Tag Archive for xu can

春感: Spring feelings

Bozeman sunriseLately, I’ve been finding old friends reinvigorated: never before have I understood some of my favorite poems as I do now. I’m mostly talking silly stuff – my favorite Chinese poet, Xu Can 徐灿, has a short poem (“Yi Qin e: Spring feelings, matching Su’an’s rhymes” 忆秦娥·春感次素庵韵), which, while not one of my favorite-favorites of hers, succinctly captures spring in Montana (well, a few lines of it, at least):

Spring –
Yesterday, it looked like rain, but today it snowed.
Today it snowed,
And half a spring’s perfumed warmth
was thrown away.

(春时节,昨朝似雨今朝雪。今朝雪,半春香暖,竟成抛撇。)

Not bad, considering she’s Chinese & has been dead since the 17th century! 
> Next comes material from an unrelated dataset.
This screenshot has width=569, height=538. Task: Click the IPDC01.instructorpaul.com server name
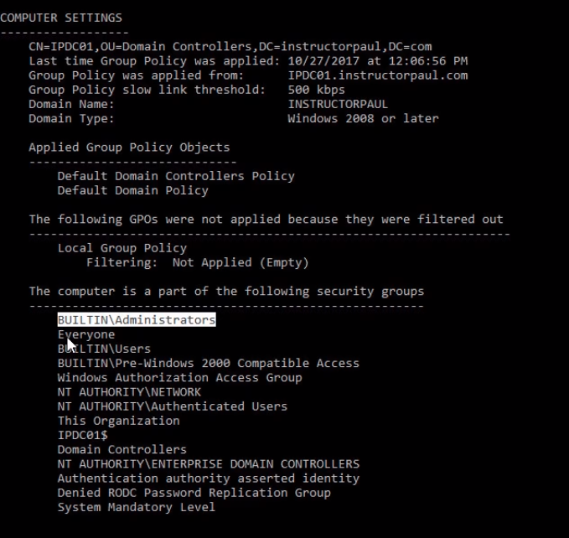point(377,75)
As I write this, we have snow on the ground (which one hopes will melt by the afternoon), which came on the heels a few days of clouds and rain, following of a week of sunshine and warmth. But the weather comes in turns, and though everyone promises that summer in Bozeman is “glorious,” it does seem like we’ll never quite get there.

An apt parallel, I guess, to a year that has found me generally feeling a bit unsettled as things change from day to day. I remarked recently that my first year as faculty was a lot less stressful than my first year of grad school, much to my surprise (and delight), but it’s certainly had its fair share of awful moments & I’ve had periods of feeling extraordinarily overwhelmed. I’ve never considered myself one of those innately gifted teachers – I had friends in grad school that were real naturals (and I studied under one, for that matter), so I’ve seen it in action – and having teaching as my primary raison d’être has been a struggle at times. At the same time, I was so incredibly burned out after finishing the dissertation last July – the mere idea of digging back into it was enough to send me into fits.
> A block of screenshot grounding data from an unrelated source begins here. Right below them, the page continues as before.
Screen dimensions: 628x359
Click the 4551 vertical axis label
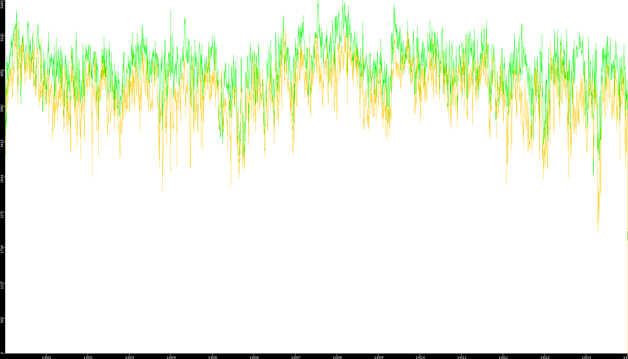2,73
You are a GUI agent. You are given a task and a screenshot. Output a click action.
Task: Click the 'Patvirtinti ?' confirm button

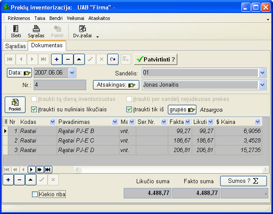click(155, 59)
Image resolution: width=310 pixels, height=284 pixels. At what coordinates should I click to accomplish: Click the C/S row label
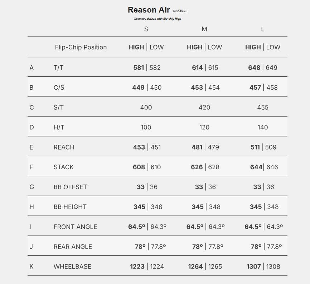pyautogui.click(x=59, y=87)
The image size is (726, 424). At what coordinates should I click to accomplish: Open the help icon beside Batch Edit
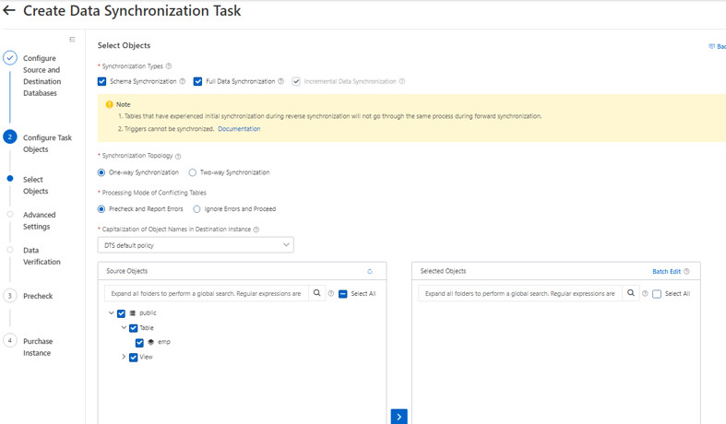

I’ve been working on my dissertation project in some iteration or another since my second year of grad school: my second year, I wrote the paper that formed the basis for the bigger work (and it was fun, partially because the paper seemed to largely write itself; also because the topic felt new and fresh, because it was). My third year saw the stress of applying for dissertation fellowships and trying to plan for a year without knowing whether or not I was going to have funding for it (in the end, I was awarded a Fulbright-Hays, and all was well); fourth year, spent in China researching; fifth year was a bit of a wash in terms of progress, but I needed a break after a year of relative misery and panic; sixth was spent applying for jobs, getting a job, then frantically finishing off the dissertation for a late July defense. And then, two weeks after that, I moved; and then, two weeks after that, I started my first faculty job; and here we are.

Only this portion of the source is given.